:: GOAL OF THE EXERCISE ::
Reproduce all the entries, matching the original word for word.

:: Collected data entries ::
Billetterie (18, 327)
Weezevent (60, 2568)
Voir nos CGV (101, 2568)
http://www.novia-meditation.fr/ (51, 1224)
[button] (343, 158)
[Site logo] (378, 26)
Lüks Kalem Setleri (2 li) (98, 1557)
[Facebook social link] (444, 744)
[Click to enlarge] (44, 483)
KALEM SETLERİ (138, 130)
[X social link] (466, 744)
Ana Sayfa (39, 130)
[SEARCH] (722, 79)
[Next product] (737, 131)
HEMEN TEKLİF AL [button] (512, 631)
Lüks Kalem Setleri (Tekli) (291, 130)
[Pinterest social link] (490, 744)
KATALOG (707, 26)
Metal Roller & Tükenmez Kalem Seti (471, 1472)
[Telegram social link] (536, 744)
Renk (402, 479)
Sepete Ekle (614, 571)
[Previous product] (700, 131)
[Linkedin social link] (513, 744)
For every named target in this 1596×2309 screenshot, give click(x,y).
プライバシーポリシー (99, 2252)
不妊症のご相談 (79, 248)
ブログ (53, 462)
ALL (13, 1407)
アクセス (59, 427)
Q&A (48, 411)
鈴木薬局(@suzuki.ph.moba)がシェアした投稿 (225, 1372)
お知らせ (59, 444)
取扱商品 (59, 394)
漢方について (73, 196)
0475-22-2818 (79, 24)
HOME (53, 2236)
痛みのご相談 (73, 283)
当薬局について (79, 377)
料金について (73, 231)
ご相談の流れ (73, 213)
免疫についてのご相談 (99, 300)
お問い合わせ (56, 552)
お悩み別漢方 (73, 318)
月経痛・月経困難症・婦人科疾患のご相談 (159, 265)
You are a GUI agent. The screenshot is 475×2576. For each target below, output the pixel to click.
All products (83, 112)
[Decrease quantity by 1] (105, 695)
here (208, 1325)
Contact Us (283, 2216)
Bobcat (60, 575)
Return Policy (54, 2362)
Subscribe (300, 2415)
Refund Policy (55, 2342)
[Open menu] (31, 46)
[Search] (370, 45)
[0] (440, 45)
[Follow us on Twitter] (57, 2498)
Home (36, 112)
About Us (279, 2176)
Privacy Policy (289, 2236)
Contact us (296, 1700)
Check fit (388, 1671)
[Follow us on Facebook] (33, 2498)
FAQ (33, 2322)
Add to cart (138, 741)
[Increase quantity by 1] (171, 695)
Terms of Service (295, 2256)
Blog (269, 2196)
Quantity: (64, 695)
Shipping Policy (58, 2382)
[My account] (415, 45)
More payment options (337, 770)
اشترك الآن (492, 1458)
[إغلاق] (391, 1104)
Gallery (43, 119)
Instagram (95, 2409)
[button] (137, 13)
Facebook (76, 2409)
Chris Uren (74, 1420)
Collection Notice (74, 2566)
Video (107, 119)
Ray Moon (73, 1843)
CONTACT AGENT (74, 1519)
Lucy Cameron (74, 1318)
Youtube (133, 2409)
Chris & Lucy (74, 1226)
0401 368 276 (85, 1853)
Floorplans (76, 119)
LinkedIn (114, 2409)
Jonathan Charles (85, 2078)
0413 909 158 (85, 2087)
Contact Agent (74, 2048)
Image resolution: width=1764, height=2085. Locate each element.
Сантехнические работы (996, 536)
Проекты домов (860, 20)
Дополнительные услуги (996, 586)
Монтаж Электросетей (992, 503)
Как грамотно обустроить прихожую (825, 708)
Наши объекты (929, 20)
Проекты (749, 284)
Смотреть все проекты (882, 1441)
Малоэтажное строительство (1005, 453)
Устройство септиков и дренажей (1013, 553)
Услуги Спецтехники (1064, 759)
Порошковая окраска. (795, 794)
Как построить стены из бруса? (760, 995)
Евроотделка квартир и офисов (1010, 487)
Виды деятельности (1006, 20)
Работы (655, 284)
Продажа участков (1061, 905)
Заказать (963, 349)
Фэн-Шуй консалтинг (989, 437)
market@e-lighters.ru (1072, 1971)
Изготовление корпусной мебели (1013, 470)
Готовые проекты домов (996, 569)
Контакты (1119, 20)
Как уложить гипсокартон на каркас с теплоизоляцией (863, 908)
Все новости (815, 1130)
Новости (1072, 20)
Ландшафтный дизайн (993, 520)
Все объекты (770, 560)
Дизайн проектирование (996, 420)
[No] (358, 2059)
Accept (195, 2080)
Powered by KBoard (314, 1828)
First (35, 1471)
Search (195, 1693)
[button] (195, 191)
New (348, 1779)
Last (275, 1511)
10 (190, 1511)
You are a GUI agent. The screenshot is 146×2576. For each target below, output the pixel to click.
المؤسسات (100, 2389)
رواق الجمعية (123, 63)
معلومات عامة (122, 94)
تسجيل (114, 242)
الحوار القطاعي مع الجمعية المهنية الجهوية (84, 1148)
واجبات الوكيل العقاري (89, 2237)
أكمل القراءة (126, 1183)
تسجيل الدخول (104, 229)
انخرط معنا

:: YOUR RESPONSE ::
Billetterie (18, 327)
Weezevent (60, 2568)
Voir nos CGV (101, 2568)
http://www.novia-meditation.fr/ (51, 1224)
[button] (343, 158)
[Site logo] (378, 26)
Lüks Kalem Setleri (2 li) (98, 1557)
[Facebook social link] (444, 744)
[Click to enlarge] (44, 483)
KALEM SETLERİ (138, 130)
[X social link] (466, 744)
Ana Sayfa (39, 130)
[SEARCH] (722, 79)
[Next product] (737, 131)
HEMEN TEKLİF AL [button] (512, 631)
Lüks Kalem Setleri (Tekli) (291, 130)
[Pinterest social link] (490, 744)
KATALOG (707, 26)
Metal Roller & Tükenmez Kalem Seti (471, 1472)
[Telegram social link] (536, 744)
Renk (402, 479)
Sepete Ekle (614, 571)
[Previous product] (700, 131)
[Linkedin social link] (513, 744)
For every named target in this 1596×2309 screenshot, give click(x,y).
プライバシーポリシー (99, 2252)
不妊症のご相談 (79, 248)
ブログ (53, 462)
ALL (13, 1407)
アクセス (59, 427)
Q&A (48, 411)
鈴木薬局(@suzuki.ph.moba)がシェアした投稿 (225, 1372)
お知らせ (59, 444)
取扱商品 (59, 394)
漢方について (73, 196)
0475-22-2818 (79, 24)
HOME (53, 2236)
痛みのご相談 (73, 283)
当薬局について (79, 377)
料金について (73, 231)
ご相談の流れ (73, 213)
免疫についてのご相談 (99, 300)
お問い合わせ (56, 552)
お悩み別漢方 (73, 318)
月経痛・月経困難症・婦人科疾患のご相談 (159, 265)
You are a GUI agent. The screenshot is 475×2576. For each target below, output the pixel to click.
All products (83, 112)
[Decrease quantity by 1] (105, 695)
here (208, 1325)
Contact Us (283, 2216)
Bobcat (60, 575)
Return Policy (54, 2362)
Subscribe (300, 2415)
Refund Policy (55, 2342)
[Open menu] (31, 46)
[Search] (370, 45)
[0] (440, 45)
[Follow us on Twitter] (57, 2498)
Home (36, 112)
About Us (279, 2176)
Privacy Policy (289, 2236)
Contact us (296, 1700)
Check fit (388, 1671)
[Follow us on Facebook] (33, 2498)
FAQ (33, 2322)
Add to cart (138, 741)
[Increase quantity by 1] (171, 695)
Terms of Service (295, 2256)
Blog (269, 2196)
Quantity: (64, 695)
Shipping Policy (58, 2382)
[My account] (415, 45)
More payment options (337, 770)
اشترك الآن (492, 1458)
[إغلاق] (391, 1104)
Gallery (43, 119)
Instagram (95, 2409)
[button] (137, 13)
Facebook (76, 2409)
Chris Uren (74, 1420)
Collection Notice (74, 2566)
Video (107, 119)
Ray Moon (73, 1843)
CONTACT AGENT (74, 1519)
Lucy Cameron (74, 1318)
Youtube (133, 2409)
Chris & Lucy (74, 1226)
0401 368 276 (85, 1853)
Floorplans (76, 119)
LinkedIn (114, 2409)
Jonathan Charles (85, 2078)
0413 909 158 (85, 2087)
Contact Agent (74, 2048)
Image resolution: width=1764, height=2085. Locate each element.
Сантехнические работы (996, 536)
Проекты домов (860, 20)
Дополнительные услуги (996, 586)
Монтаж Электросетей (992, 503)
Как грамотно обустроить прихожую (825, 708)
Наши объекты (929, 20)
Проекты (749, 284)
Смотреть все проекты (882, 1441)
Малоэтажное строительство (1005, 453)
Устройство септиков и дренажей (1013, 553)
Услуги Спецтехники (1064, 759)
Порошковая окраска. (795, 794)
Как построить стены из бруса? (760, 995)
Евроотделка квартир и офисов (1010, 487)
Виды деятельности (1006, 20)
Работы (655, 284)
Продажа участков (1061, 905)
Заказать (963, 349)
Фэн-Шуй консалтинг (989, 437)
market@e-lighters.ru (1072, 1971)
Изготовление корпусной мебели (1013, 470)
Готовые проекты домов (996, 569)
Контакты (1119, 20)
Как уложить гипсокартон на каркас с теплоизоляцией (863, 908)
Все новости (815, 1130)
Новости (1072, 20)
Ландшафтный дизайн (993, 520)
Все объекты (770, 560)
Дизайн проектирование (996, 420)
[No] (358, 2059)
Accept (195, 2080)
Powered by KBoard (314, 1828)
First (35, 1471)
Search (195, 1693)
[button] (195, 191)
New (348, 1779)
Last (275, 1511)
10 (190, 1511)
You are a GUI agent. The screenshot is 146×2576. For each target below, output the pixel to click.
المؤسسات (100, 2389)
رواق الجمعية (123, 63)
معلومات عامة (122, 94)
تسجيل (114, 242)
الحوار القطاعي مع الجمعية المهنية الجهوية (84, 1148)
واجبات الوكيل العقاري (89, 2237)
أكمل القراءة (126, 1183)
تسجيل الدخول (104, 229)
انخرط معنا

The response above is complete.